Testo fornito:
━━━━
Il Papa e la bolla del Covid

Il papa ha messo in guardia contro un rischio: quello che il Covid ci lasci peggiori di prima. Per cambiare occorre cambiare noi per primi

“Teniamo bene a mente che c’è qualcosa di peggio di questa crisi: il dramma di sprecarla. Da una crisi non si esce uguali: o usciamo migliori, o usciamo peggiori”. Sono parole del papa, apparse ieri sul quotidiano La Stampa, nell’anticipazione di alcune pagine del libro intervista con Domenico Agassi di imminente uscita. “Il mondo non sarà più come prima”, avverte ancora Francesco.



Non perché è il papa, ma il monito va preso in attentissima considerazione. Perché dopo un anno di Covid, è vero o non è vero che sotto sotto siamo ancora qui che non vediamo l’ora di chiudere la (lunga) parentesi e di uscirne uguali, in un mondo tornato ad essere come prima? D’accordo, non tutti, non sempre; non facciamo d’ogni erba un fascio. Ma…



Ma allora cosa ci fa tutta quella gente a far roccolo, possibilmente sulla soglia di un bar, con le mascherine bisunte calate sotto il mento a proteggere la gola? Dappertutto, e di tutte le età, non solo nelle ovvie cartoline delle movide o dei Navigli di Milano. Come se toccasse sempre ad altri risolvere e a noi non fosse chiesto di cambiare comportamenti, cioè di educarci al senso dell’altro? Può sembrare un dettaglio: no, è un indizio eloquente del non voler cambiare nulla.
━━━━
Dati salvati:
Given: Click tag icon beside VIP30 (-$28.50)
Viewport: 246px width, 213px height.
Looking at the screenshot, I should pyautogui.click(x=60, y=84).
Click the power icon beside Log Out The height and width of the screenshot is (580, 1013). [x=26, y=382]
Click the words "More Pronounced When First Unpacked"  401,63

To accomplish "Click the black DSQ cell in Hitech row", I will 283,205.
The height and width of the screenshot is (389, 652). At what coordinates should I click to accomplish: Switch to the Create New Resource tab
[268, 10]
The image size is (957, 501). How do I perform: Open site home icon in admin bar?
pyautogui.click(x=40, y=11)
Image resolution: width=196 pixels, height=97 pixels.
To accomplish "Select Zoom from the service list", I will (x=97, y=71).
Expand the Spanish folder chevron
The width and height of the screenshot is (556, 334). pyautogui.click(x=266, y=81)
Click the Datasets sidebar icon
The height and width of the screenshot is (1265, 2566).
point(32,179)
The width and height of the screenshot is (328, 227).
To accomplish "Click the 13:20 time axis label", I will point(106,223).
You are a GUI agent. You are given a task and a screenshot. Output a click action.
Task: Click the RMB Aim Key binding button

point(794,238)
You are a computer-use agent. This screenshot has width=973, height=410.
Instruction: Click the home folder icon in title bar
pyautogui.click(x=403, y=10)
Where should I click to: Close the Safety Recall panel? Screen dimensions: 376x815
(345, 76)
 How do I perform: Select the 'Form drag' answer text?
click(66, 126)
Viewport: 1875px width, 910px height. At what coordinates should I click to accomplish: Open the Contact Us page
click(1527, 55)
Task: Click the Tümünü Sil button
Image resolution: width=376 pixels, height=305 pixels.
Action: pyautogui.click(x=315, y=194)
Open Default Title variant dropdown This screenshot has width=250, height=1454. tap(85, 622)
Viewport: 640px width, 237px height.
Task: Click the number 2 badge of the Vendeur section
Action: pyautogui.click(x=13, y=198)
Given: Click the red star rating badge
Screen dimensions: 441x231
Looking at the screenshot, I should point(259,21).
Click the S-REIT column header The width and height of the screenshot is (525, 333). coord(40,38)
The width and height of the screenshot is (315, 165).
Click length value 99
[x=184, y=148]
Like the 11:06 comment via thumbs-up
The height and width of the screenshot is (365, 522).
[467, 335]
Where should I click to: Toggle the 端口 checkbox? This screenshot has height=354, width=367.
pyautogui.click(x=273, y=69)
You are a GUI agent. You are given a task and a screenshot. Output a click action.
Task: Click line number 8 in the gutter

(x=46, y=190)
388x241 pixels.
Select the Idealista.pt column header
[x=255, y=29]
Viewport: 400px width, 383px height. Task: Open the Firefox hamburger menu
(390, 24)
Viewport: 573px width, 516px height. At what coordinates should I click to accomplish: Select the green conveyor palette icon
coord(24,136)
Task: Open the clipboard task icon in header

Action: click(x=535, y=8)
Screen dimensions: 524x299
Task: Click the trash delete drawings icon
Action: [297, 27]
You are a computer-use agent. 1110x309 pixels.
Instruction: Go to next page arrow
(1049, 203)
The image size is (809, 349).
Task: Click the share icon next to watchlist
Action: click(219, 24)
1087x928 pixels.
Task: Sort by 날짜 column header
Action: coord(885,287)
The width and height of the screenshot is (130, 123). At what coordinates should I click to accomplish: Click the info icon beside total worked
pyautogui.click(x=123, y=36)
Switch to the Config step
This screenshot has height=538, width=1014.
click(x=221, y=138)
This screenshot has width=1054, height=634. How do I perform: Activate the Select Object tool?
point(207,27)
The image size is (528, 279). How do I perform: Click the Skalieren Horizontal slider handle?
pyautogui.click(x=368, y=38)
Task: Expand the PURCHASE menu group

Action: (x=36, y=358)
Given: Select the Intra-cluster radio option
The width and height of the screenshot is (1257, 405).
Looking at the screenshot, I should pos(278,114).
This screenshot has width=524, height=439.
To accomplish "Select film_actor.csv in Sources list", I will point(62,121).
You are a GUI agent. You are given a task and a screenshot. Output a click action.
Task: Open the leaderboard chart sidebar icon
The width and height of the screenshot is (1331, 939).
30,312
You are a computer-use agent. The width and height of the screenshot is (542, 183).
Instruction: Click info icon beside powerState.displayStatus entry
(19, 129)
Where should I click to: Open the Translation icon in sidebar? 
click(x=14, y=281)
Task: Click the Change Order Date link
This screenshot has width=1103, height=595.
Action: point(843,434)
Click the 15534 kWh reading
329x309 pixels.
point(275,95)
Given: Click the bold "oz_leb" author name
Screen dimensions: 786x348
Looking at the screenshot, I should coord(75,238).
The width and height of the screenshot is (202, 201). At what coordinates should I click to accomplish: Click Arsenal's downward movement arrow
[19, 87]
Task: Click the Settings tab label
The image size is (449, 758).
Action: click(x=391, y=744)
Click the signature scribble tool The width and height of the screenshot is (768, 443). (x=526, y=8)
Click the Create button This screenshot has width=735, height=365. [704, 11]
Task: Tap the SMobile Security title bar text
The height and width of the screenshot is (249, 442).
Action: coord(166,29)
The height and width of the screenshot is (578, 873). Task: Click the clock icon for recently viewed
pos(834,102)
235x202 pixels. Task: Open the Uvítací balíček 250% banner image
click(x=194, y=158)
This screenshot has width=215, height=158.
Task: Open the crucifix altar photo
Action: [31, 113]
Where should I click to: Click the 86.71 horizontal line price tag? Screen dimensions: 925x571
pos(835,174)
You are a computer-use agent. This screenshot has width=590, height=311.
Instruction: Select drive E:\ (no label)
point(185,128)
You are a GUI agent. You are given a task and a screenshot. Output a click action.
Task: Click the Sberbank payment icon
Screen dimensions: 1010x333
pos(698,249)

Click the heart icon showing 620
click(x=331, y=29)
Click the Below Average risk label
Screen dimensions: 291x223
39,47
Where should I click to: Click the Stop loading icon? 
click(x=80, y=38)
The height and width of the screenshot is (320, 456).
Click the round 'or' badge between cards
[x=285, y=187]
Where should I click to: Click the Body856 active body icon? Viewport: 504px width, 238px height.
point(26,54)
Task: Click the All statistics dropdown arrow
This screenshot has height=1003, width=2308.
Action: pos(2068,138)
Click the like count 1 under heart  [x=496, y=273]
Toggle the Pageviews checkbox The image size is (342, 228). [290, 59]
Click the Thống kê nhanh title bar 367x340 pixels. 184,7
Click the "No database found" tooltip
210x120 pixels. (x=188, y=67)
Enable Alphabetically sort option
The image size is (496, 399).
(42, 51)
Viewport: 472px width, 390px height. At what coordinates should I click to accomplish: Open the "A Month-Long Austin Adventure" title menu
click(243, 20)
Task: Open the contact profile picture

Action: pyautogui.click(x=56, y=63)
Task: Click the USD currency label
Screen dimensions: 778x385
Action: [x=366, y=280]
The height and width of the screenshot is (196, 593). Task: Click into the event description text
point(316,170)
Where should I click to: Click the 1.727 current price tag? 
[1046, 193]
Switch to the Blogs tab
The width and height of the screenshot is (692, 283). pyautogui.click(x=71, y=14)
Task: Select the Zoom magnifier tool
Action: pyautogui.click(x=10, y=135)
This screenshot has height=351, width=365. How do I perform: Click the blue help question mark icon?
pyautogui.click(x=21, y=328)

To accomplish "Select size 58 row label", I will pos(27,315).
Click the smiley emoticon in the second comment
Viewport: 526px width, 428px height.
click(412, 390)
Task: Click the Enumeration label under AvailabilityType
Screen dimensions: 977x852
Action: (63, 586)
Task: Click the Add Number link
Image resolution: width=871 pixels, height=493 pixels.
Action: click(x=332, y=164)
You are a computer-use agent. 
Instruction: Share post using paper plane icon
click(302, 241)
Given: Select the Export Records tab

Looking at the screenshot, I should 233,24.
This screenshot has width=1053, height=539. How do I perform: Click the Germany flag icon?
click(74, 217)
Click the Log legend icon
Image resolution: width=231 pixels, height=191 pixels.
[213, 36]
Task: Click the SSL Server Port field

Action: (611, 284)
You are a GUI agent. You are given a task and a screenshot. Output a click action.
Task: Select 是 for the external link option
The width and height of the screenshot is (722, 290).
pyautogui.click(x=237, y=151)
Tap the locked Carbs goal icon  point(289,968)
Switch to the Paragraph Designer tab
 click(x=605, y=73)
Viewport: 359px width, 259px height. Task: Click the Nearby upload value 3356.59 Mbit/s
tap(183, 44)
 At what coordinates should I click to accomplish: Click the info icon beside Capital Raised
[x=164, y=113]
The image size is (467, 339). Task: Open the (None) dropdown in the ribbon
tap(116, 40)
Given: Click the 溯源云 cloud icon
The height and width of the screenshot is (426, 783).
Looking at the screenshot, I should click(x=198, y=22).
━━━━
Attività 1: Trascrivi dall'articolo sul papa e il Covid il passo che va da "Ma allora cosa" fino a "voler cambiare nulla." compreso.
Attività 2: Traduci in inglese questa frase dell'articolo sul papa e il Covid: «Può sembrare un dettaglio: no, è un indizio eloquente del non voler cambiare nulla.»

La tua risposta 1:
Ma allora cosa ci fa tutta quella gente a far roccolo, possibilmente sulla soglia di un bar, con le mascherine bisunte calate sotto il mento a proteggere la gola? Dappertutto, e di tutte le età, non solo nelle ovvie cartoline delle movide o dei Navigli di Milano. Come se toccasse sempre ad altri risolvere e a noi non fosse chiesto di cambiare comportamenti, cioè di educarci al senso dell’altro? Può sembrare un dettaglio: no, è un indizio eloquente del non voler cambiare nulla.

La tua risposta 2: It may seem like a detail: no, it is a telling sign of not wanting to change anything.